AIM OF THE TASK — For each line in the records that contains "using", make a copy.

Top of RAW DATA

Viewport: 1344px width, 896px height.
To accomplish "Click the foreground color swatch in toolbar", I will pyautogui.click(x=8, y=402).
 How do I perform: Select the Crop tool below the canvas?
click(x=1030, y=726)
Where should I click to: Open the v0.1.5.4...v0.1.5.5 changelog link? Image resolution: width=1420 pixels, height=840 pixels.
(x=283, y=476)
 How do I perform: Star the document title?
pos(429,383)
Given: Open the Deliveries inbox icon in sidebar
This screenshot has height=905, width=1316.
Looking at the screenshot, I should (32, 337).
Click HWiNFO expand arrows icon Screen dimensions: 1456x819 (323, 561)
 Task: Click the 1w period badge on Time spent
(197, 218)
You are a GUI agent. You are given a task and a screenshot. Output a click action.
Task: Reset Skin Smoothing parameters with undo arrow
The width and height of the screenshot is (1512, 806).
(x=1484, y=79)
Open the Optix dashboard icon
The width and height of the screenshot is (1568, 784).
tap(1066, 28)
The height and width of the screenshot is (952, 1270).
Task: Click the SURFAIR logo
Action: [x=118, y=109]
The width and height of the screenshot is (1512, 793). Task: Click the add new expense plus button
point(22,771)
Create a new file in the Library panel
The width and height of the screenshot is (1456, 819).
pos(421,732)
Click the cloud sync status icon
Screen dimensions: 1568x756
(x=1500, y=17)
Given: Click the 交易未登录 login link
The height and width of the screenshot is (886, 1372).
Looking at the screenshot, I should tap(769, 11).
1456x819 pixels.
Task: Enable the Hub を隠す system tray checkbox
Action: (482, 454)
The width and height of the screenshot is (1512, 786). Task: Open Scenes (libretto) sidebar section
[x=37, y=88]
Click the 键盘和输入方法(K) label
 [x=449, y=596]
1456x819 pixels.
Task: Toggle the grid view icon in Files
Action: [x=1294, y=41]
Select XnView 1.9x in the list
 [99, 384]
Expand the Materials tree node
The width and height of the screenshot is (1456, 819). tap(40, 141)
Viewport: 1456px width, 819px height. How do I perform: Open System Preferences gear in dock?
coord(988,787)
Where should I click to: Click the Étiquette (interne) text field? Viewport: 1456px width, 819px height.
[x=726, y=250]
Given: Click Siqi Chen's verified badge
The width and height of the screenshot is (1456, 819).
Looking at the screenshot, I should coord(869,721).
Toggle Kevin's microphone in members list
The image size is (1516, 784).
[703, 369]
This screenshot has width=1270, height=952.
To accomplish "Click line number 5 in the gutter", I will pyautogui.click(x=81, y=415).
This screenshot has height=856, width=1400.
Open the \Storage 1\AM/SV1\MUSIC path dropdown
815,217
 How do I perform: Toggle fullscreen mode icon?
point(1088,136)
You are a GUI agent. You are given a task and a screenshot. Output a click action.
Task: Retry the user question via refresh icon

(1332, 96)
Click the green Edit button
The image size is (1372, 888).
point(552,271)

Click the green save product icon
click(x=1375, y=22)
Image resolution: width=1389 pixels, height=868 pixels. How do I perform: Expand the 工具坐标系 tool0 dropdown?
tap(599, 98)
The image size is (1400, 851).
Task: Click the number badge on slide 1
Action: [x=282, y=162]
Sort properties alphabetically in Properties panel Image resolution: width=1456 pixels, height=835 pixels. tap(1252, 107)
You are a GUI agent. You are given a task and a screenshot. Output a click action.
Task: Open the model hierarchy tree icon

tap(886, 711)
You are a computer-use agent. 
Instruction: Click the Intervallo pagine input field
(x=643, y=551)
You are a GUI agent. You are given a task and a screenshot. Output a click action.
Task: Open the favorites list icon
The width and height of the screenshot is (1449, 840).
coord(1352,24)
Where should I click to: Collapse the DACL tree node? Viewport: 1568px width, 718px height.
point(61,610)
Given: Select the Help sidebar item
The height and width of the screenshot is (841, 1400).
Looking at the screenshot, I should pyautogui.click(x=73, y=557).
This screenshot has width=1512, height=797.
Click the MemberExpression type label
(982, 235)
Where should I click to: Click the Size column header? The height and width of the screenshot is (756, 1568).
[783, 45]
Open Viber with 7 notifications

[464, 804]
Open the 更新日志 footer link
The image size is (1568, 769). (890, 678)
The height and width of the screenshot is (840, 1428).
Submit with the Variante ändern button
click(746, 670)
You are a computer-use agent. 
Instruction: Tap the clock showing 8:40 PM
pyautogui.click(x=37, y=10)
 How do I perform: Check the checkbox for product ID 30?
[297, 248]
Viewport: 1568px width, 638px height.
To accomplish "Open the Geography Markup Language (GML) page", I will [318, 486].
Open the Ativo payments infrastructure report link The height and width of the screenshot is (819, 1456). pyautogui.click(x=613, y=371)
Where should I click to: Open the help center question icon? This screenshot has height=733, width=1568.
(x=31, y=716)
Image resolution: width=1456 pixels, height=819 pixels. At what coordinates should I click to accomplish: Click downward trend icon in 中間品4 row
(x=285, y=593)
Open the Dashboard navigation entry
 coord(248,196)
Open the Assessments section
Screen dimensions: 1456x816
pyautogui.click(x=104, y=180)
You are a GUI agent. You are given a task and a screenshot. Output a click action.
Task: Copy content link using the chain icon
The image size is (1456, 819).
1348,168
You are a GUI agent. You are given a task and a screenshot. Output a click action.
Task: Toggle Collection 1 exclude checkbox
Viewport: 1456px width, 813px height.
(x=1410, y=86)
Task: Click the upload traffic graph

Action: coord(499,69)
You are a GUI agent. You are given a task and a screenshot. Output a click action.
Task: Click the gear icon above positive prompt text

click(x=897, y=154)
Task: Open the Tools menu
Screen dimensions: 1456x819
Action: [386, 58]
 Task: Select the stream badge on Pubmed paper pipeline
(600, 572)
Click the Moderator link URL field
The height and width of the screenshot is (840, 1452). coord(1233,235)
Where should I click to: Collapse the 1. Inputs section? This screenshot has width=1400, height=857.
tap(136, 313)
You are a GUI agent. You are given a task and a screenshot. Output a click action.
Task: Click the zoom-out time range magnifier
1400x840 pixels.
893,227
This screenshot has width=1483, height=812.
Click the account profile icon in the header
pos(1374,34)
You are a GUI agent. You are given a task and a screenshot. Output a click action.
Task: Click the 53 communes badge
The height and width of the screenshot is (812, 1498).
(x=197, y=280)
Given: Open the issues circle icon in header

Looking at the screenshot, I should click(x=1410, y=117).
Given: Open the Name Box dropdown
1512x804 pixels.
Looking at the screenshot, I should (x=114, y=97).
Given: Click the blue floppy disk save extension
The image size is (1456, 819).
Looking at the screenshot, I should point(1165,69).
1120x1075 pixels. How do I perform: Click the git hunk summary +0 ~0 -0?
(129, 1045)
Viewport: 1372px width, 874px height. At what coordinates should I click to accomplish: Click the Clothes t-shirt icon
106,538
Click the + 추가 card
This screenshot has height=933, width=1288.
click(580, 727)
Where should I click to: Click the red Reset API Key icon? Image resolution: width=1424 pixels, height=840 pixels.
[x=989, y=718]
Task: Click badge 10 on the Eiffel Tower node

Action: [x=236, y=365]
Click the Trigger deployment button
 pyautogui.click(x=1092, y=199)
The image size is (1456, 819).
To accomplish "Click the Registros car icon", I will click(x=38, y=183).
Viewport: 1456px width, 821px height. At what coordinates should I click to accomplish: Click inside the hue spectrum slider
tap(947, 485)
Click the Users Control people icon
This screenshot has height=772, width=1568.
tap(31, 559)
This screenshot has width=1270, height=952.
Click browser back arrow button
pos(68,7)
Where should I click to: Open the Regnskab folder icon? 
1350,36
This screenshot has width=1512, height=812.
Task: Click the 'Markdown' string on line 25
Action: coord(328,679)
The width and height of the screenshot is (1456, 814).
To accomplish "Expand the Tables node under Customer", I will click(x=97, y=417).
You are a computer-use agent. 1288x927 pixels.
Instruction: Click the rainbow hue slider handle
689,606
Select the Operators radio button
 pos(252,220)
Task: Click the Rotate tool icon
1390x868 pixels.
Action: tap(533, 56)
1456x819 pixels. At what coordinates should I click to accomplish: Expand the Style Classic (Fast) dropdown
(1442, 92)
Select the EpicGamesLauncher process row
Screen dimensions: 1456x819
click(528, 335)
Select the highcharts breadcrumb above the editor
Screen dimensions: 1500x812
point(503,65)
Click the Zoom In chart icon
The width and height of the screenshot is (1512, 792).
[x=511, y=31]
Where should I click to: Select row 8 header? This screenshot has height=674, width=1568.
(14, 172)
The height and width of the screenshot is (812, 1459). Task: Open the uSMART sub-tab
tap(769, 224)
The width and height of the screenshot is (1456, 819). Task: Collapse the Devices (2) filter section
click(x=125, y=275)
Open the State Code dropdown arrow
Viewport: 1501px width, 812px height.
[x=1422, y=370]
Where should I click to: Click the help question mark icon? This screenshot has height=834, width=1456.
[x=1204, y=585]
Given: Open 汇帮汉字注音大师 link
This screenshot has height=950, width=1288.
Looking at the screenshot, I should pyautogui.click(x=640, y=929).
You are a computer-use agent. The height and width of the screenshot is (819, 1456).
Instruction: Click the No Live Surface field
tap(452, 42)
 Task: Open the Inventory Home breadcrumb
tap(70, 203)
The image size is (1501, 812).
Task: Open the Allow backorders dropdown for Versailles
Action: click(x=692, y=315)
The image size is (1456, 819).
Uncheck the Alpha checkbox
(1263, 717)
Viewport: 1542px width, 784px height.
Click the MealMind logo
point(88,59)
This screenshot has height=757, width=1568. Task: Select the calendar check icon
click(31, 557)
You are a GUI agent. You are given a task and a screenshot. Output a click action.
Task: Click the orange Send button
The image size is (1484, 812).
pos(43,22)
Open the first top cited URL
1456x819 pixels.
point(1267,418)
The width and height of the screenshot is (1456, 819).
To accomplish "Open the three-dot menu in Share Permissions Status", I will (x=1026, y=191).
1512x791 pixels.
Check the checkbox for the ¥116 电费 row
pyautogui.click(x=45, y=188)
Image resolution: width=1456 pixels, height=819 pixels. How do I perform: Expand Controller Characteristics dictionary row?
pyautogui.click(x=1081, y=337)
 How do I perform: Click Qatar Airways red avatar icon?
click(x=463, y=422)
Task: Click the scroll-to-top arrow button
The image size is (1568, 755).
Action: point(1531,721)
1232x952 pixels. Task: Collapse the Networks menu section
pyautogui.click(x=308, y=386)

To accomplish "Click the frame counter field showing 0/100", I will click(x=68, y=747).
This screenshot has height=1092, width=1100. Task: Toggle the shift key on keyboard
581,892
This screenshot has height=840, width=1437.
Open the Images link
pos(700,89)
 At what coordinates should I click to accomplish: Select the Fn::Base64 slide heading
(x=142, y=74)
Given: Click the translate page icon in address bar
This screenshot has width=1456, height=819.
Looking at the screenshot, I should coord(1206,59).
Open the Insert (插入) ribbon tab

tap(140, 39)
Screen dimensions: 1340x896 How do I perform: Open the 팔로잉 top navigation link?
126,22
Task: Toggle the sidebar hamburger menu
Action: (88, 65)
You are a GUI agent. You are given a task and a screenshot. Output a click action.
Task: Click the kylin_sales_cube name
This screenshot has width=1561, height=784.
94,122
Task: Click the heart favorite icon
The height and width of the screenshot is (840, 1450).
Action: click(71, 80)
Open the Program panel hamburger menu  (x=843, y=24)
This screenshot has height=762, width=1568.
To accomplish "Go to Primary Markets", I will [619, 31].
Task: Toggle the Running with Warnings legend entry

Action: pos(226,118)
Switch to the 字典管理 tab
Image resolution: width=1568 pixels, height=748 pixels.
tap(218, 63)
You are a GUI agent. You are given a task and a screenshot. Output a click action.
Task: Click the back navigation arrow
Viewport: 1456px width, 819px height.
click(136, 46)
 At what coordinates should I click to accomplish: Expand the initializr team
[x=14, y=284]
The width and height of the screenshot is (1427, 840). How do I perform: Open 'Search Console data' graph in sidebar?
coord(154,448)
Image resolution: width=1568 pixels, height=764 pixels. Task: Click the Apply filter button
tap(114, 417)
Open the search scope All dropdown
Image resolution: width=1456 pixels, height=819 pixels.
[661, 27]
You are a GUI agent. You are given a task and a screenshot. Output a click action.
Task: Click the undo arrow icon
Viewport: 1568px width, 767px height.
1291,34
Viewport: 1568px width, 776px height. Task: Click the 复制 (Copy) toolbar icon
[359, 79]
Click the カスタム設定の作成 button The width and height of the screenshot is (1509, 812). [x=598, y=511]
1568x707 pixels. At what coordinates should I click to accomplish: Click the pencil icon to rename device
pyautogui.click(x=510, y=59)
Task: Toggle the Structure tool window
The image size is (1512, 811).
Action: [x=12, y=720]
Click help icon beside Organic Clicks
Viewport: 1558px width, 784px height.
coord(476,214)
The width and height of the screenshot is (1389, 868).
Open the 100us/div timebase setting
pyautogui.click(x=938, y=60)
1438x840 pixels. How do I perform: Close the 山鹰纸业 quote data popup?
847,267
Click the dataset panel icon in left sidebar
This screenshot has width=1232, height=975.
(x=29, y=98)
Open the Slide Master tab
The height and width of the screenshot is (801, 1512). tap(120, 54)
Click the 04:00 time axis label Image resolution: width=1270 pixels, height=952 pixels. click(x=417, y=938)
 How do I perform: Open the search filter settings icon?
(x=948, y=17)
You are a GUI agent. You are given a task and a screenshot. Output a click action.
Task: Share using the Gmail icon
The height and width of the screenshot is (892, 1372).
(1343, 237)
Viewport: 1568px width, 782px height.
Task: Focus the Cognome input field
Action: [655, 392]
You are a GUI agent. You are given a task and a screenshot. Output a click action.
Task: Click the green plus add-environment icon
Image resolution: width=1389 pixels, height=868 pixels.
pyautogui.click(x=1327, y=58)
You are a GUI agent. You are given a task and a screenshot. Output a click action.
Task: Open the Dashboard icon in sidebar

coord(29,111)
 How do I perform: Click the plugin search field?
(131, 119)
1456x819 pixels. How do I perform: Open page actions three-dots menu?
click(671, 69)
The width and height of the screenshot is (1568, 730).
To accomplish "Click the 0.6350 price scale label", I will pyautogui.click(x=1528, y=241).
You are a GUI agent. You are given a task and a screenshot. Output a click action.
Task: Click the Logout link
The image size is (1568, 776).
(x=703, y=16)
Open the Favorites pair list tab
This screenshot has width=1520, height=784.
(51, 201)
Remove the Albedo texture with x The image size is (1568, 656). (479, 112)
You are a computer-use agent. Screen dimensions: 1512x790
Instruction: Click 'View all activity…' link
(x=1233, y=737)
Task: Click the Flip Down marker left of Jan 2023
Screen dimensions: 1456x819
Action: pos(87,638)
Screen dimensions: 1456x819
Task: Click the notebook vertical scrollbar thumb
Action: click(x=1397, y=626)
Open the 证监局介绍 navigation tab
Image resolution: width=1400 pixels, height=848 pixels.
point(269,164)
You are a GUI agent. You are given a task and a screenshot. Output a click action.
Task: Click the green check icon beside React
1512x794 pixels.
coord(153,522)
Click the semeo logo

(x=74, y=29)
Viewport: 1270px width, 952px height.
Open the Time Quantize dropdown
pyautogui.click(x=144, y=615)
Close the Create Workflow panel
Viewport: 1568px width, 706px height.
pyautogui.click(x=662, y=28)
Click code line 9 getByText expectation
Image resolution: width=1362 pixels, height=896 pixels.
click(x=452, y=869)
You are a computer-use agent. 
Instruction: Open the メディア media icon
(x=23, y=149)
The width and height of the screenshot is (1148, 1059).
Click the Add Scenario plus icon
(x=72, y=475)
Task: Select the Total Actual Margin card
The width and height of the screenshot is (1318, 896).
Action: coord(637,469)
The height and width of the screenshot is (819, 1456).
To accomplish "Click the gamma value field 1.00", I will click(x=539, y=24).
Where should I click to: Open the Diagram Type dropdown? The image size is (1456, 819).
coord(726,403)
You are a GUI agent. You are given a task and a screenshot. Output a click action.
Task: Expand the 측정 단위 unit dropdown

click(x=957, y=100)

Bottom of RAW DATA

WRITTEN RESPONSE —
Task: Copy content link using the chain icon
Task: Share using the Gmail icon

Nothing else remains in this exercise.